Yeah, first I want to correct that perception. Julie talked about it. We've actually been supplying components into OCS for 10 years. We've been supplying components into that OCS implementation for many, many years. Think about it as we've already been participating in this market as a components supplier for a long time, right? What's bringing us in now at the system level is we've introduced a new technology, which is the digital liquid crystal technology, which has a significant benefit over all the other solutions out there, which are based on MEMS technology. With this digital liquid crystal technology, it's basically enabling us to offer a system-level solution that's better than what's out there.
That is compelling to both existing customers, but new customers as well. Remember what I talked about earlier is there were customers that were hesitating to adopt OCS because of the reliability issues around a mechanical-based system. Now that we have solved that problem, that hesitation from some of those customers is gone. Now they are much more open to adopting it. I would also mention that the software that we are providing on top, that has also been beneficial to getting customers to adopt it as well. That has helped ease their sort of adoption of that technology.

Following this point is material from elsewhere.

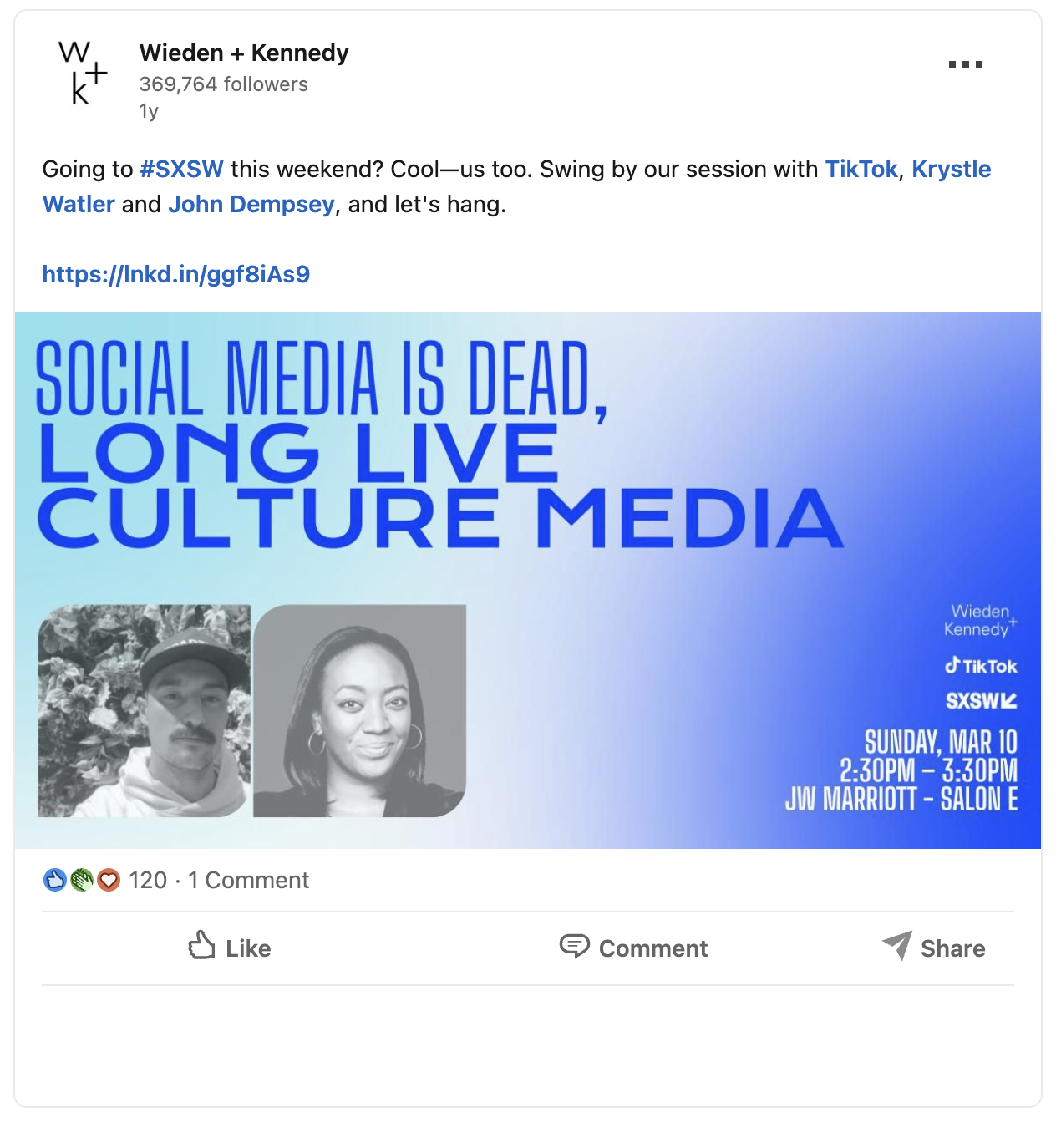This screenshot has height=1128, width=1056.
Task: Click the John Dempsey mention
Action: pos(251,204)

All right, before we cut over, for those of you in the audience with us live, before we cut over to the informal lunch and also give you the opportunity to see the demos, I want to let Jim give you some closing remarks. I want to thank all of you, both those of you in attendance physically and those virtually. Thank you for joining us today. We greatly appreciate it. Jim?
I just mostly want to just say thank you. Thanks for everyone's time today. Hopefully, as you heard from Chris and Julie, you've got a sense for photonics is becoming so much more important to so many different applications. We talked about.